Текст страницы.

__________________________________________________

Изначальные выразители этой точки зрения обвиняли во всём Руссо, но вскоре историки литературы стали прочесывать архивы, повсюду разыскивая следы «благородного дикаря». Почти все тексты, рассматриваемые нами в этой главе, оказались под пристальным вниманием; все они были отброшены как опасные, романтические фантазии. Однако поначалу эти обвинения исходили от правых политических сил. Эллингсон приводит в пример Гилберта Чинарда, опубликовавшего в 1913 году работу «Америка и экзотическая мечта во французской литературе XVII и XVIII веков». Именно благодаря Чинарду понятие «благородный дикарь» стало рассматриваться в американской науке как западный литературный троп, поскольку он, пожалуй, меньше других стеснялся своей политической позиции.
Чинард называет Лаонтана автором, который сыграл ключевую роль в оформлении этого понятия, и утверждает, что Руссо позаимствовал свои аргументы либо из «Мемуаров» Лаонтана, либо из его «Диалогов» с Кондиаронком. Он также отмечает близость этих двух авторов друг к другу:
Жан-Жак [Руссо] в большей степени, чем все остальные авторы, походит на автора «Диалогов с дикарем». При всех его недостатках и притом, что его мотивы, в сущности, были неблагородными, надо признать, что Лаонтан вложил в свой литературный стиль такую страсть, такой энтузиазм, что с ним может сравниться разве что Руссо и его «Рассуждение о неравенстве». Как и Руссо, он анархист; он также лишен нравственности, даже больше, чем Руссо; подобно Руссо, он воображает себя жертвой преследований со стороны человеческого рода, ополчившегося против него; подобно Руссо, он возмущен страданиями несчастных и призывает взяться за оружие – даже более активно, чем Руссо; и, самое главное, подобно Руссо, он приписывает все наши беды существованию собственности. В этом отношении он позволяет нам установить прямую связь между иезуитскими миссионерами и Жан-Жаком[111].

__________________________________________________

Представленные данные.

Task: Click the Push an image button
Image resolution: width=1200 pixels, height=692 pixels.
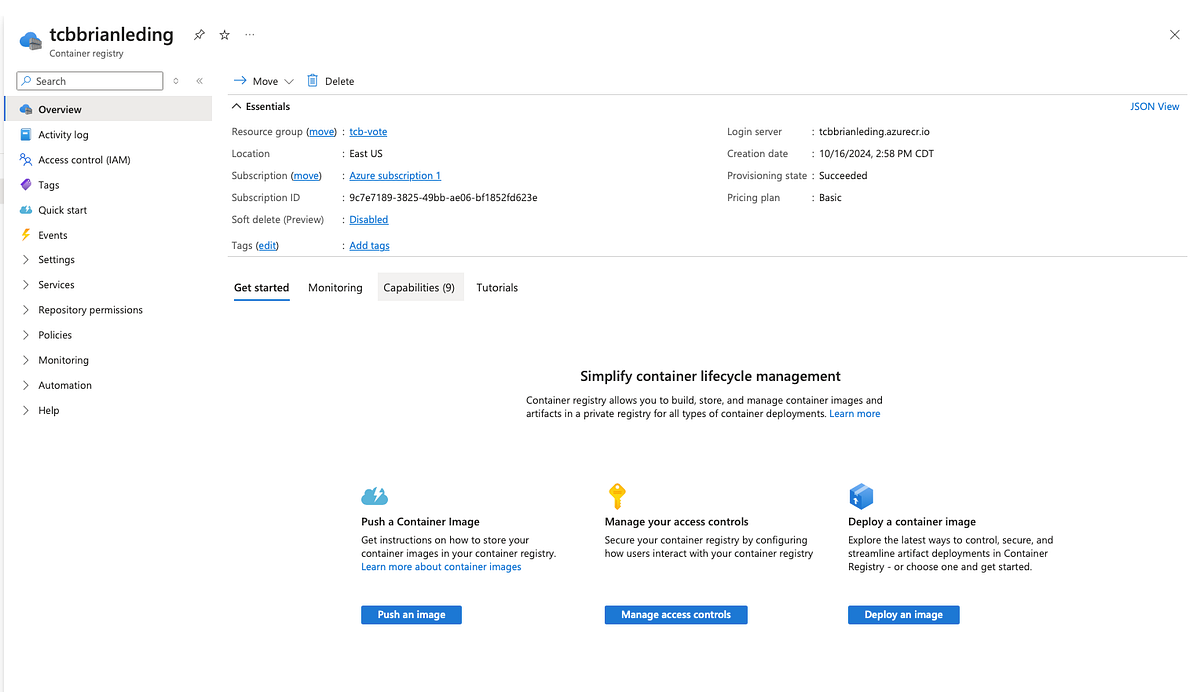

__________________________________________________

Задание A.
Ответьте по тексту о «благородном дикаре»:
(i) В каком году Гилберт Чинард опубликовал работу «Америка и экзотическая мечта во французской литературе XVII и XVIII веков»?
(ii) Из каких сочинений Лаонтана, по утверждению Чинарда, Руссо позаимствовал свои аргументы?
(iii) Существованию чего Лаонтан, подобно Руссо, приписывает все наши беды?
Задание B.
Переведите на английский язык следующее предложение из текста о «благородном дикаре»: «Почти все тексты, рассматриваемые нами в этой главе, оказались под пристальным вниманием; все они были отброшены как опасные, романтические фантазии».
Задание C.
Продолжите текст о «благородном дикаре», начав сразу после его последнего предложения.

Итоговый ответ A.
(i) В 1913 году.
(ii) Из «Мемуаров» Лаонтана либо из его «Диалогов» с Кондиаронком.
(iii) Существованию собственности.

Итоговый ответ B.
Almost all the texts we examine in this chapter came under close scrutiny; all of them were dismissed as dangerous, romantic fantasies.

Итоговый ответ C.
Согласно Чинарду, даже иезуиты (мнимые враги Лаонтана) в конечном счете играли в ту же игру: «контрабандой» привносили глубоко подрывные идеи. Мотивы, побуждавшие их цитировать раздраженные замечания своих собеседников, отнюдь не были невинными. Комментируя приведенный выше пассаж, Эллингсон резонно задается вопросом: что же имеет в виду Чинард? Некое анархистское движение, к которому примыкали Лаонтан, иезуиты и Руссо? Теорию заговора, объясняющую Французскую революцию? Да, заключает Эллингсон, примерно это он и имел в виду. Иезуиты, согласно Чинарду, способствовали распространению «опасных идей», создавая у нас впечатление, что «дикари» обладают положительными качествами, а «это впечатление, как представляется, противоречит интересам монархического государства и церкви». На самом деле, Чинард характеризует Руссо как «продолжателя дела иезуитских миссионеров» и возлагает на миссионеров ответственность за подъем «революционных настроений, которые могут трансформировать наше общество и, разгоревшись от чтения их реляций, вернут нас обратно к состоянию американских дикарей»[112].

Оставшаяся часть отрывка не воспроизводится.